Schnee und zudem tiefe Temperaturen weit unter Null Grad Celsius? Für die meisten Nutztiere, allen voran Rinder, Schweine oder Pferde, aber auch Schafe, Ziegen und sogar Hühner, ist das kein Problem. Sie genießen gerade die Wintertage gerne im Freien, allerdings nicht bei nasskaltem Wetter.

Ein klirrender Wintertag, über Nacht sind 20 cm Neuschnee gefallen. Die Kühe scheint das nicht weiter zu interessieren. Sie fühlen sich im Auslaufbereich ihres Laufstalles wohl im pulvrigen Weiß und vollführen den einen oder anderen Bocksprung. Manche erwecken den Eindruck, als würden sie bei tiefen Temperaturen zu Hochform auflaufen. Und tatsächlich bevorzugen Kühe die kalte Jahreszeit.

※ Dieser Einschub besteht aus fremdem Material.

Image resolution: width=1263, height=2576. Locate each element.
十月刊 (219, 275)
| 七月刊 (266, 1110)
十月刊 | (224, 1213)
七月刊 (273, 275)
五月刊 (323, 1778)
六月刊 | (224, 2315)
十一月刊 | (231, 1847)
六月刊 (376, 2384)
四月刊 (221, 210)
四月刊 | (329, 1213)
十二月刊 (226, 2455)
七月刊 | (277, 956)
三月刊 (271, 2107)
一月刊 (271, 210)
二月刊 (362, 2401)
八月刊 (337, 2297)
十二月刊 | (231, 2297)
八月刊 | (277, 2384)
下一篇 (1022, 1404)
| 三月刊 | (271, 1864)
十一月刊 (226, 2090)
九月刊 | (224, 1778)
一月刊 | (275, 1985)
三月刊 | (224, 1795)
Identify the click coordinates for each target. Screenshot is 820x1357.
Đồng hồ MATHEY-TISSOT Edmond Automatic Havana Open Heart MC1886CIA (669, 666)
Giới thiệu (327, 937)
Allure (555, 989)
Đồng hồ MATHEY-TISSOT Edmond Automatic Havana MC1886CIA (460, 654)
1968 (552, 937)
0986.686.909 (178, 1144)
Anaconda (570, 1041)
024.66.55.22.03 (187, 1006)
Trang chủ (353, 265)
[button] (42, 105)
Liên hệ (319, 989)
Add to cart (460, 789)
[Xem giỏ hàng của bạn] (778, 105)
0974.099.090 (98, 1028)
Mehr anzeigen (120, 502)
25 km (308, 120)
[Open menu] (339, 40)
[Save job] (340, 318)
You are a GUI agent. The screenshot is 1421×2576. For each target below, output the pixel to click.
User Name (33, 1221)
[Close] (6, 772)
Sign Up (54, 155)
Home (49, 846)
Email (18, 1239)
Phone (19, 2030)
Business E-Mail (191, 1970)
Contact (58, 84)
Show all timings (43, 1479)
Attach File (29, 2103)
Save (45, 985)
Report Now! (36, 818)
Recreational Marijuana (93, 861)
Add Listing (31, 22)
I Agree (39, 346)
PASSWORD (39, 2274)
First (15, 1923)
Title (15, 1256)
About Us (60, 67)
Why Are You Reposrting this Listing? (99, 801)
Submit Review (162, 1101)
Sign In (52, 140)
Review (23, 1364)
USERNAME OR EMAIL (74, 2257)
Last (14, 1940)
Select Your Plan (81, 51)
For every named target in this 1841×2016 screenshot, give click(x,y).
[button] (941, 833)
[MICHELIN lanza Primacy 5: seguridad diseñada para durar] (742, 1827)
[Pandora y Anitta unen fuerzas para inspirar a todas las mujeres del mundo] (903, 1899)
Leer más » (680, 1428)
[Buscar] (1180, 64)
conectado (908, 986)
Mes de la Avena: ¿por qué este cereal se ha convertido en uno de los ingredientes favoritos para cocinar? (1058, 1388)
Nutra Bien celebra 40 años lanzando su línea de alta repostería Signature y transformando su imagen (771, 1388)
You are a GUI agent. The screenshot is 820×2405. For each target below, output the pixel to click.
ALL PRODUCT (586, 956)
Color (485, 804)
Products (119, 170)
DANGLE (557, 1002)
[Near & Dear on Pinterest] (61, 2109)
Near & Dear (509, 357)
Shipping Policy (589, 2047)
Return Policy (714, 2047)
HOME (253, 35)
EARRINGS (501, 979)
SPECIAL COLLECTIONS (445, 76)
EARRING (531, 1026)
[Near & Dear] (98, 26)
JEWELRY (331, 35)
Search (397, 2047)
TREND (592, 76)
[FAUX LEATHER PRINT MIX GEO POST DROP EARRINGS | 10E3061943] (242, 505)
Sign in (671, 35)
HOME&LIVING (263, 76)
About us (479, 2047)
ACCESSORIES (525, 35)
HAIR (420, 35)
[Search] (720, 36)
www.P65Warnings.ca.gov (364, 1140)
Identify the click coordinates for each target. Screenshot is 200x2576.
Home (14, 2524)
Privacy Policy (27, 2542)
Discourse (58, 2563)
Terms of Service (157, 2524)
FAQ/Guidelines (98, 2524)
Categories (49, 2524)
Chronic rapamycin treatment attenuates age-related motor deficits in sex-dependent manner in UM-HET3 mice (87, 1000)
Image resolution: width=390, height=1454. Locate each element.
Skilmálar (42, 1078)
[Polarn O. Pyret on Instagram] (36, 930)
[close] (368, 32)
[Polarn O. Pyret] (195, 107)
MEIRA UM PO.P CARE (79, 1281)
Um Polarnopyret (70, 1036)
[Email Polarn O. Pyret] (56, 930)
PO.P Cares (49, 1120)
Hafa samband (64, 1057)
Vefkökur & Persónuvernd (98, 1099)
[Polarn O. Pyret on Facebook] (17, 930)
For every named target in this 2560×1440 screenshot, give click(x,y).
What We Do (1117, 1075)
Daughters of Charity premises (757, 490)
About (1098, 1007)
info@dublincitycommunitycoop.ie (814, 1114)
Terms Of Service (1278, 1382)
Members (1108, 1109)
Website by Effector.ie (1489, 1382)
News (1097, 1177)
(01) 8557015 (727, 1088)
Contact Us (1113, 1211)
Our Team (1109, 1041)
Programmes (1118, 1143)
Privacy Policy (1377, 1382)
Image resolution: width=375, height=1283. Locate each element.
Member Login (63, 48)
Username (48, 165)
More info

„Wenn sich Nutztiere vor der Witterung schützen können, gesund und gut ernährt sind, können sie grundsätzlich das ganze Jahr über draußen bleiben“, sagt Nina Keil vom Zentrum für tiergerechte Haltung des Schweizer Kompetenzzentrums für Landwirtschaft Agroscope. „Bleiben die Tiere im Winter für einige Stunden draußen und können dann wieder zurück in den Stall, funktioniert die Haltung im Freien grundsätzlich für alle Tierarten problemlos. Auch bei sehr kalten Temperaturen“, meint auch Cesare Sciarra, Leiter des Kompetenzzentrums Nutztiere beim Schweizer Tierschutz (STS). Einzig beim Geflügel sei das ein bisschen anders, sagt Sciarra, da dieses ursprünglich aus einer anderen, wärmeren Klimazone stamme.

Auch Speckschicht schützt

Trotzdem können auch Rinder oder Schweine frieren. Und zwar dann, wenn sie mehr Körperwärme abgeben, als sie erzeugen können. „Das nennt man Kältestress. Er lässt sich am Verhalten erkennen, wie etwa am Kältezittern oder am aufgestellten Fell. Kältegestresste Tiere stehen mit aufgewölbtem Rücken und vermeiden das Liegen auf nassem Boden“, sagt Nina Keil. Das sei vor allem dann der Fall, wenn zur Kälte Nässe hinzukomme. Handelt es sich um eine trockene Kälte, sind die meisten unserer Nutztiere sehr kälteresistent. „Auch Schweine, obwohl ihnen ein entsprechendes Fell fehlt. Sie kompensieren sehr vieles durch angepasste Verhaltensweisen“, weiß Cesare Sciarra, der sich intensiv mit dem Verhalten von Freilandschweinen befasst hat.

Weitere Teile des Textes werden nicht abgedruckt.